Early in the PS4’s life, The Last of Us Remastered came out, and I was looking for a new game so picked it up. And just did not enjoy it. I made it to the High School, and just got so frustrated with the entry to the corridor. I just kept dying, and I didn’t understand why. How can you get engaged in a story when you are having so much trouble progressing? I felt like I was missing something; that the game hadn’t told me something. What did I miss? Was I playing on a hard difficulty by mistake? Why did so many people adore this game? I just didn’t get it. So put it aside.
With the hype of The Last of Us Part II piquing my interest, and having The Last of Us: Remastered from PS Plus, I thought I’d give it another go, and restart from the very beginning, on Normal difficulty.
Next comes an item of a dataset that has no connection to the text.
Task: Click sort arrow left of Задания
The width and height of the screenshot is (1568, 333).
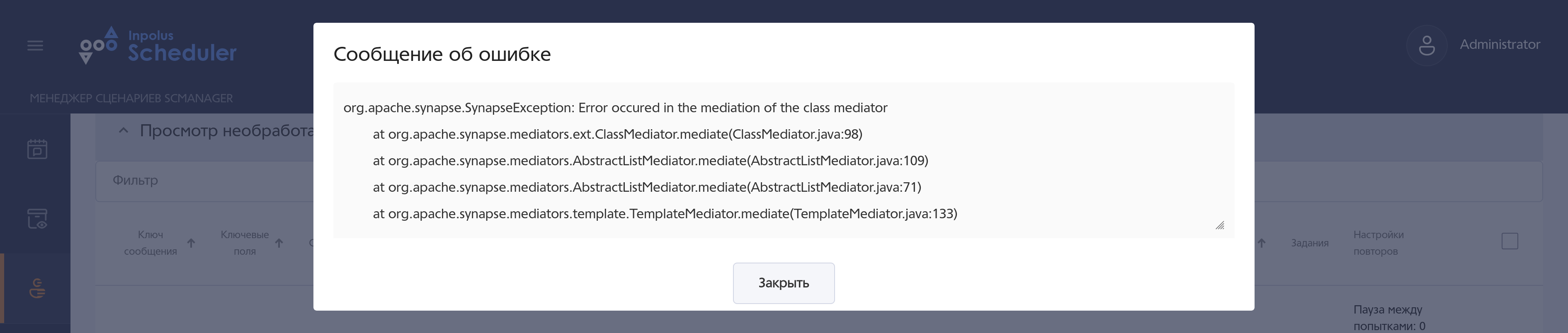Action: point(1261,243)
Those sections I really struggled with – like the first encounters in the Outskirts building with the introduction to Runners and Clickers, and down in the subway – seemed basically effortless. The game’s mechanics and their purpose made sense, and it was actually rather enjoyable. Even through the High School corridor, yes I died a couple of times, but none of that frustration from my first attempt years earlier.
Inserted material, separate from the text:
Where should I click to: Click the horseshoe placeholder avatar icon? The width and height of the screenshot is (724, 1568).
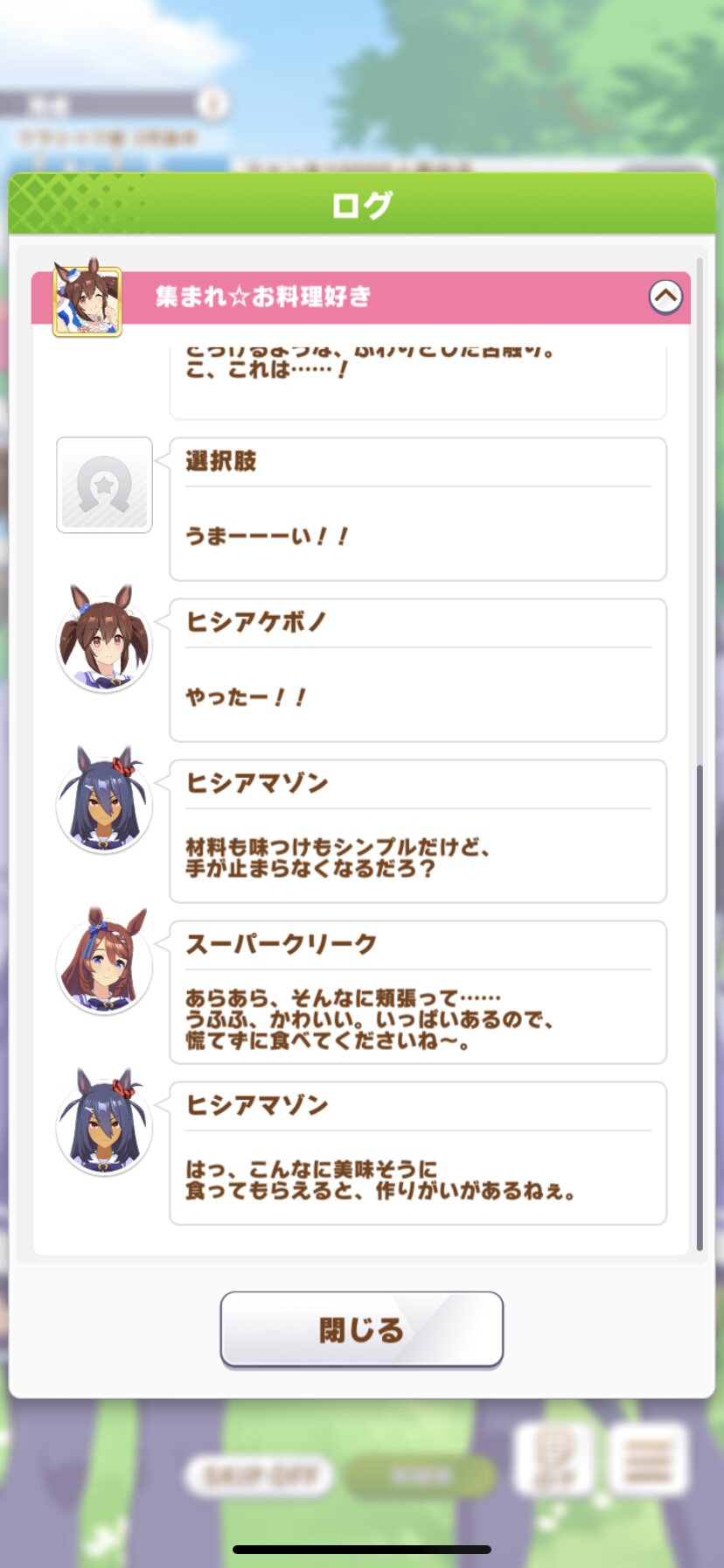(x=104, y=485)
Had the game changed? No. But had I matured as a gamer? Yes, definitely. Not every game is a run-and-gun process, and I think I maybe missed the whole “survival” approach to The Last of Us.
I met harder enemies, including the Bloaters, first introduced just after that section that made me quit last time, and made it through unscathed. Well, not really. My health really suffered, I spent ammo and molotovs, but I didn’t die.
I was getting the hang of this.
And, with progress and no frustrations, I got engaged with the story; with Joel’s evolving character; with learning about Ellie; and with the superb voice acting of the pair plus their supporting cast along the way.
As the chapters evolved, so did the tension. From basements to bookstores to lakeside resorts, the game got tense – and kept me hooked. There’s something so incredibly satisfying about sneaking around and clearing an area one-by-one, scavenging desperately for resources to craft useful tools: the brutality and survivalist aspects made you stop and consider every action. And sometimes your attempt failed, but every death was a learning opportunity for next time.
And I wrapped up the story. And absolutely loved the experience. I now “got it”. In 2013, I can appreciate how ground-breaking the visuals would be. In 2020, the AI and some mechanics are starting to show their age (compared to modern games), but the story still sucked me in.
What next? Well, Survivor+ playthrough of course. Now, speaking of tension… yeah made it though that playthrough which absolutely upped the survivalist aspects. With one or two incredibly tough encounters, I still never felt any encounter was particularly unfair. Challenging, brutal, and really focusing on stealth, strategy and at times, patience.
While I’m one trophy away from the Platinum (yep, I’ve started another playthrough where I need to get up to at least the end of Fall), this game has me hooked. And it’s funny, going back for a third time, NG+ on Easy, it is astounding how many resources you get. I’m running around with a full set of resources (and fully crafted), not to mention fully stocked ammo supplies. Really making me scratch my head as to what happened in my 2014 attempt.
I know there is the Grounded difficulty… but think I’ll wrap up the other DLC first, and then get stuck in to The Last of Us Part II. After all, the Collector’s Edition is on its way to me, and I’m so excited for its delivery.
Oh, and if you’re curious, I’m definitely a brick guy.